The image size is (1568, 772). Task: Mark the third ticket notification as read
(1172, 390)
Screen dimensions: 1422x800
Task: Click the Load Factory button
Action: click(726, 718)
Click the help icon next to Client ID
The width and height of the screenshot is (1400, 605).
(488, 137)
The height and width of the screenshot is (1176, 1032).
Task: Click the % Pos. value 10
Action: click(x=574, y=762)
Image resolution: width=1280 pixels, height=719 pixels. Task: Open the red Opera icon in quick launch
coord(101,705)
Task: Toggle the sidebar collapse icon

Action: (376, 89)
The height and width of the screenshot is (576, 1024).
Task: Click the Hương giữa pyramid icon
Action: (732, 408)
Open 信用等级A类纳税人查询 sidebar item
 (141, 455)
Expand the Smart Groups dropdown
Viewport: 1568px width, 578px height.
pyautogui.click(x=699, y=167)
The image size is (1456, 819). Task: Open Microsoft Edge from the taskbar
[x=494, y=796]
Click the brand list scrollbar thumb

##########

= INSTRUCTIONS TO FOLLOW =
Reproduce the whole listing, exactly.

= SOLUTION FOR THIS PROBLEM =
The image size is (1568, 772). Task: Mark the third ticket notification as read
(1172, 390)
Screen dimensions: 1422x800
Task: Click the Load Factory button
Action: click(726, 718)
Click the help icon next to Client ID
The width and height of the screenshot is (1400, 605).
(488, 137)
The height and width of the screenshot is (1176, 1032).
Task: Click the % Pos. value 10
Action: click(x=574, y=762)
Image resolution: width=1280 pixels, height=719 pixels. Task: Open the red Opera icon in quick launch
coord(101,705)
Task: Toggle the sidebar collapse icon

Action: (376, 89)
The height and width of the screenshot is (576, 1024).
Task: Click the Hương giữa pyramid icon
Action: (732, 408)
Open 信用等级A类纳税人查询 sidebar item
 (141, 455)
Expand the Smart Groups dropdown
Viewport: 1568px width, 578px height.
pyautogui.click(x=699, y=167)
The image size is (1456, 819). Task: Open Microsoft Edge from the taskbar
[x=494, y=796]
Click the brand list scrollbar thumb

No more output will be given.